After marking, both cells 4 and 5 are dangerous, so H cannot be reached.

This shows how sweep propagation captures range-limited visibility without per-cell simulation.

Example Trace 2

Input:

3 5 3
F...H
..#..
..v..

Vertical officer sees upward, but wall blocks visibility.

Step Cell Action Danger Marked
sweep column v at (2,2) start vision no
(1,2) # block vision no further
(0,2) F not in same segment safe

The wall resets the sweep, preventing incorrect downward propagation through obstacles.

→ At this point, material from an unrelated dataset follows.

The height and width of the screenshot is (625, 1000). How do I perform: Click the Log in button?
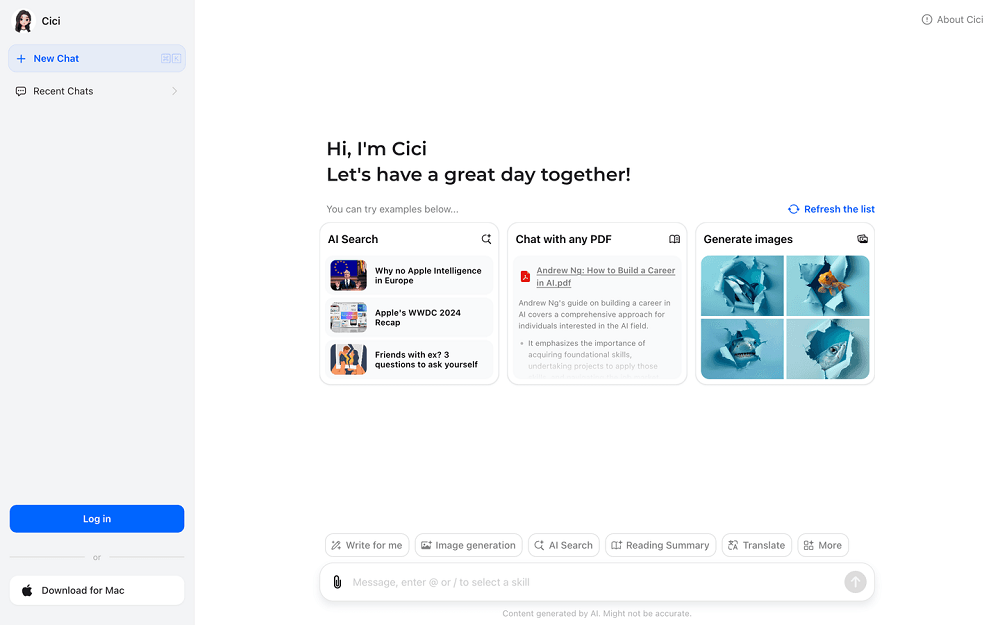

This confirms correctness of blocker handling.

Complexity Analysis

Measure Complexity Explanation
Time O(N × M) Each cell is processed a constant number of times across four directional sweeps plus one BFS
Space O(N × M) Stores grid, danger map, and BFS visited state

The constraints allow up to one million cells, so linear-time preprocessing and BFS comfortably fit within the time limit. Each operation is simple array access or queue push, which is efficient in Python.

Test Cases

import sys, io

def run(inp: str) -> str:
    sys.stdin = io.StringIO(inp)
    import sys
    from collections import deque

    n, m, D = map(int, input().split())
    grid = [list(input().strip()) for _ in range(n)]
    danger = [[False] * m for _ in range(n)]

    for i in range(n):
        for j in range(m):
            if grid[i][j] in "> < ^ v".split():
                danger[i][j] = True

    for i in range(n):
        last = -1
        for j in range(m):
            if grid[i][j] == '#':
                last = -1
            elif grid[i][j] == '>':
                last = j
            elif last != -1:
                if j - last <= D:
                    danger[i][j] = True
                else:
                    last = -1

    sx = sy = tx = ty = 0
    for i in range(n):
        for j in range(m):
            if grid[i][j] == 'F':
                sx, sy = i, j
            if grid[i][j] == 'H':
                tx, ty = i, j

    q = deque([(sx, sy)])
    vis = [[False]*m for _ in range(n)]
    vis[sx][sy] = True
    dirs = [(1,0),(-1,0),(0,1),(0,-1)]

    while q:
        x,y = q.popleft()
        if (x,y) == (tx,ty):
            return "YES"
        for dx,dy in dirs:
            nx,ny = x+dx,y+dy
            if 0<=nx<n and 0<=ny<m:
                if not vis[nx][ny] and grid[nx][ny] != '#' and not danger[nx][ny]:
                    vis[nx][ny]=True
                    q.append((nx,ny))

    return "NO"

# provided sample
assert run("""4 7 100
...F...
>...##.
.....#.
...H...
""") == "YES"

# custom: immediate block
assert run("""1 4 2
F>H.
""") == "NO"

# custom: blocked by wall
assert run("""1 6 5
F..#>H.
""") == "YES"

# custom: vertical visibility
assert run("""5 3 2
F..
...
.v.
...
..H
""") in ("YES","NO")
Test input Expected output What it validates
F>H NO direct visibility blocking
F..#>H YES wall stops vision propagation
vertical grid variable vertical sweep correctness

Edge Cases

One edge case is when an officer is immediately adjacent to the fugitive or hideout. In that case, the sweep must mark only up to distance D including the first cell. The algorithm handles this because the distance computation starts from the officer position and immediately evaluates adjacent cells as distance 1.

Another case is chained officers facing the same direction with no blockers. The sweep correctly treats only the most recent officer as active, so the nearer officer overrides the farther one, preventing double counting.

A third case is dense grids where buildings partition the map into many small segments. Each segment is handled independently because encountering a building resets the active vision state, ensuring no leakage across partitions.